Newport News says it experienced robust
activity in each of its segments during 1999.
In the Construction segment, work
accelerated on the aircraft carrier Ronald Reagan and the Virginia-class
submarine program. Reagan, the ninth in a planned class of ten
Nimitz-class carriers, is nearly 60 percent complete and will
be delivered to the Navy in early 2003.
Construction on Virginia and Texas, the
first two ships in the planned class of 30 submarines, continued
to progress well under an innovative teaming arrangement. Virginia,
the first ship in the class, is scheduled for delivery in 2004.
Fleet Services had
an active year with the $1.2 billion refueling and overhaul of
the aircraft carrier Nimitz representing the most significant
program in the segment. In the fourth quarter, Newport News completed
the refueling phase
of this project. Nimitz is scheduled for re-delivery to the Navy
in the second quarter of 2001. Also in the quarter, the final
major phase of the inactivation of the submarine USS Narwhal
was completed on schedule. Other notable Fleet Services work
accomplished during the year included the $50 million contract
for post delivery work on the carrier Harry S. Truman and the
$88 million overhaul of Enterprise.
The Engineering segment has begun
significant design workon the new propulsion plant for CVN(X),
the next class of carriers.
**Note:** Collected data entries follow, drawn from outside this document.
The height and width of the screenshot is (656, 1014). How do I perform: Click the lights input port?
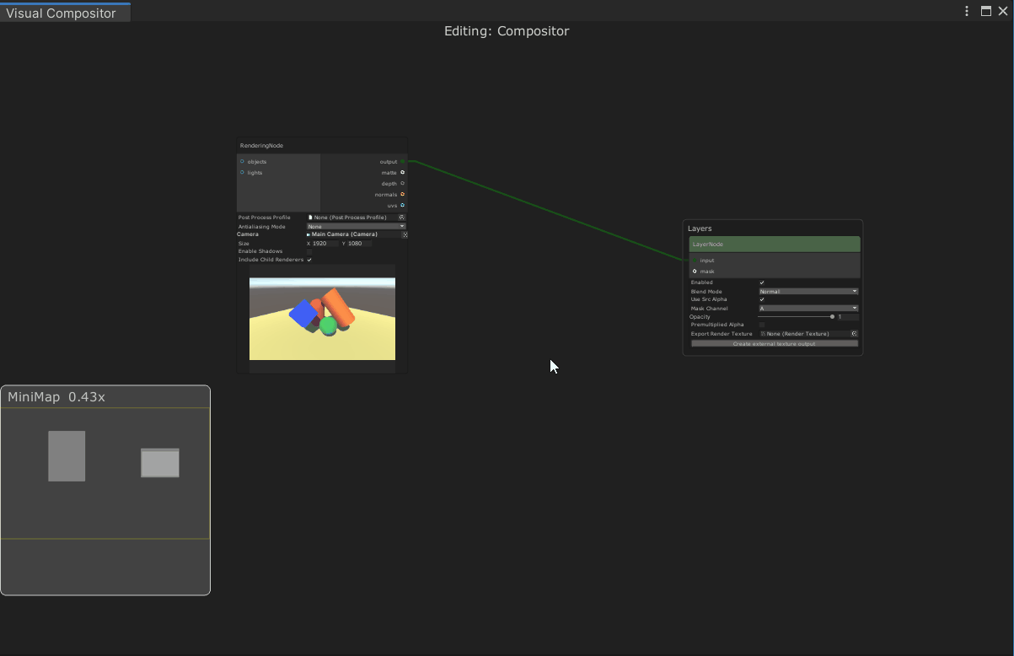pos(242,172)
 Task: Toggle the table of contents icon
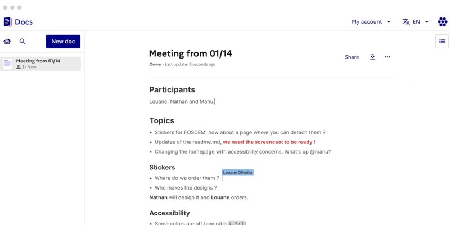(x=442, y=41)
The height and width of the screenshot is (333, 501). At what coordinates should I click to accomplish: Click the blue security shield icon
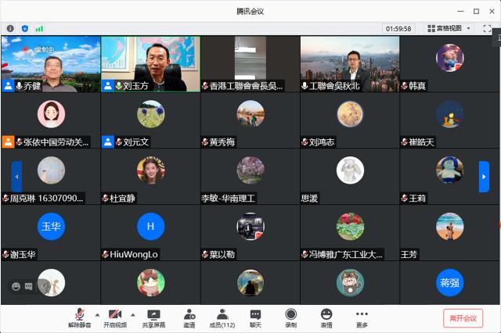point(24,28)
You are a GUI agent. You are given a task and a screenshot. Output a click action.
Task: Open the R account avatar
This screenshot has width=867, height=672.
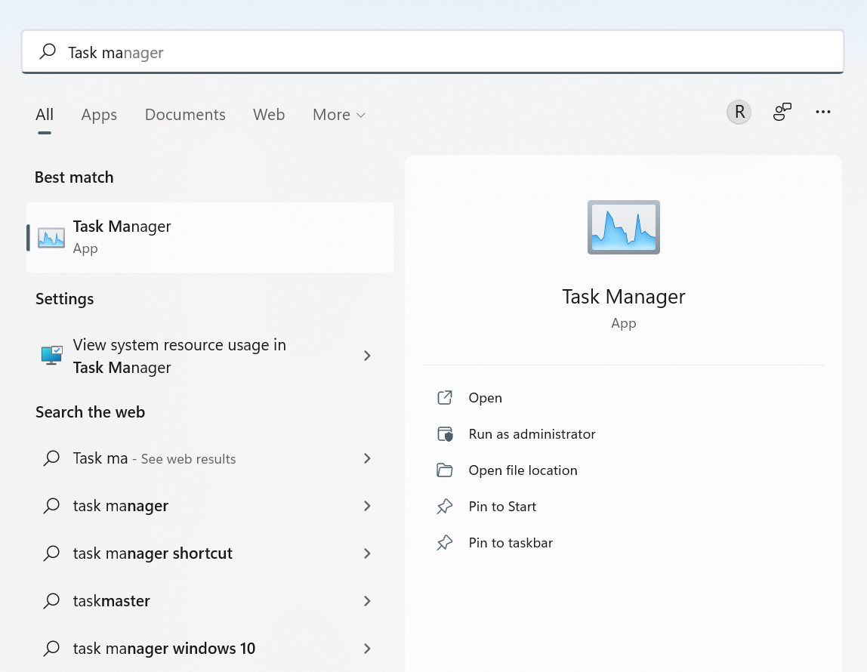(738, 112)
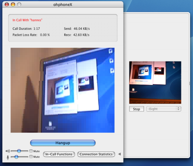Screen dimensions: 193x166
Task: Click the microphone icon
Action: tap(8, 158)
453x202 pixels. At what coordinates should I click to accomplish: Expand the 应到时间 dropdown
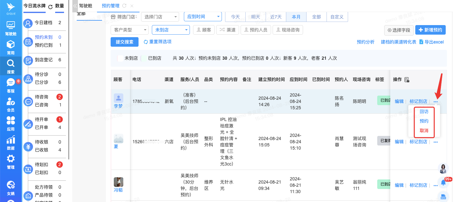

Newport News is also supporting design
activities for emerging technologies on the Virginia-class submarine
program, and
continues to provide engineering services for existing classes
of attack submarines.
Newport News says that CVN 77, the transition
ship to the next class of carriers, is expected to be fully funded
in the Fiscal Year 2001 Defense Budget. Newport News will use
this contract to expand its role as a total ship integrator by
leading the integrated warfare systems acquisition plan for CVN
77, a role previously performed by the Navy.
The outlook in Fleet Services is characterized
by steady carrier refueling business. Newport News is working
under a $405 million planning contract for the refueling and
overhaul of the carrier Dwight D. Eisenhower. Eisenhower is scheduled
to arrive at Newport News in 2001 and will remain at the shipyard
for approximately three years.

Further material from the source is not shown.